Trascuratezza graficaAnche qui, crediamo che il titolo del paragrafo condensi bene l’impressione che Z.H.P. offre al giocatore: trascuratezza. Non che questa software house abbia mai puntato sulla spettacolarità grafica o sui lustrini a livello tecnico, ma il comparto grafico del gioco risulta davvero scialbo, con ambienti poligonali spogli e spigolosi, degni di un “launch- title” per PSone, modelli dei personaggi bidimensionali pieni sì di dettagli e colori, ma che cozzano tremendamente con l’ambiente circostante e sono di fatto sprovvisti di animazioni, e nessun effetto speciale degno di nota durante i combattimenti, che si svolgono in maniera rapida, indolore e assolutamente anonima.Dispiace che, dopo aver offerto prova di grande abilità nel recentissimo Prinny 2, gravato però da altri problemi, qui i ragazzi di NIS abbiano dato prova di un gioco ben bilanciato a livello di meccaniche e difficoltà ma davvero insufficiente a livello grafico. Tutt’altro discorso per l’accompagnamento sonoro, che unisce motivetti idioti ma orecchiabili, in pieno stile NIS, al solito doppiaggio solido, sopra le righe e ben recitato cui siamo abituati dai tempi dell’esordio della serie Disgaea su PlaystationPortable.Vi ritroverete a fischiettare musichette delle quali poi, una volta usciti dalla doccia, dovrete rendere conto alla vostra ragazza. Ma era questo, in fondo, l’obiettivo dei programmatori, e possiamo dire che sia stato brillantemente raggiunto.Nessuna via di mezzo anche per quanto concerne la longevità: o abbandonerete il titolo dopo le primissime ore di gioco, consci di non poter reggere quella mole di dati e dialoghi, oppure lo snocciolerete in ogni sua parte, avidi e coscienziosi, senza badare all’orologio, non passandoci meno di 40 ore.Occhio però: non si può salvare quando si vuole, e non esistono porte di uscita dal dungeon: quando si è dentro, si è dentro, e se ne esce solo orizzontali.Giocatori avvisati, mezzi salvati.

– Tremendamente profondo

– Grande longevità

– Approccio occidentale ai Mistery Dungeon riuscito

– Troppi dialoghi ridondanti

– Graficamente spartano

– Caricamenti inspiegabili

7.8

Come per Cladun, i due Disgaea portatili e un’infinità di altri prodotti, non solo per PlaystationPortable, anche per Z.H.P. servono pazienza, dedizione, e una grande quantità di tempo a disposizione.
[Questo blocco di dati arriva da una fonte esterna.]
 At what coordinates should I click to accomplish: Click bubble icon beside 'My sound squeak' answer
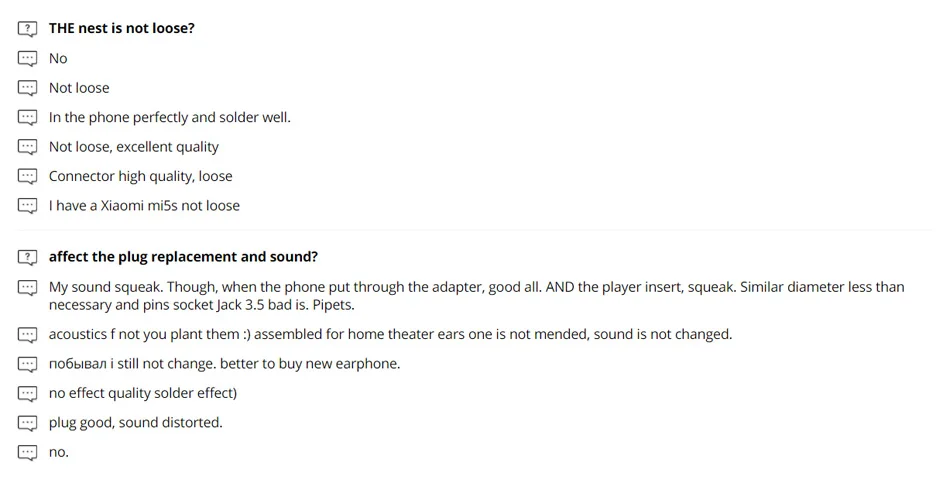(x=28, y=288)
Ma, se si riescono a soddisfare queste condizioni, l’esperienza di gioco è appagante, profonda, invitante e i soldi spesi (al momento il gioco è disponibile solo in versione americana) si rivelano anche pochi rispetto alla quantità di materiale proposto.
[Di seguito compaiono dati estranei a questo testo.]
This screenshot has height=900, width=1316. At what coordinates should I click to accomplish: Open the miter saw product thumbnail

La strada percorsa da NIS va in una direzione radicalmente opposta a quella che più comune nell’odierno mercato videoludico, ma ci auguriamo che non per questo la si abbandoni: come sempre il voto finale è una ponderata via di mezzo tra l’otto pieno che avrebbe meritato il titolo con una cosmesi più decente e con qualche dialogo in meno e il sette e mezzo derivato dalla poca originalità generale e dalla difficoltà intrinseca di accostarsi ad un’opera di questo tipo.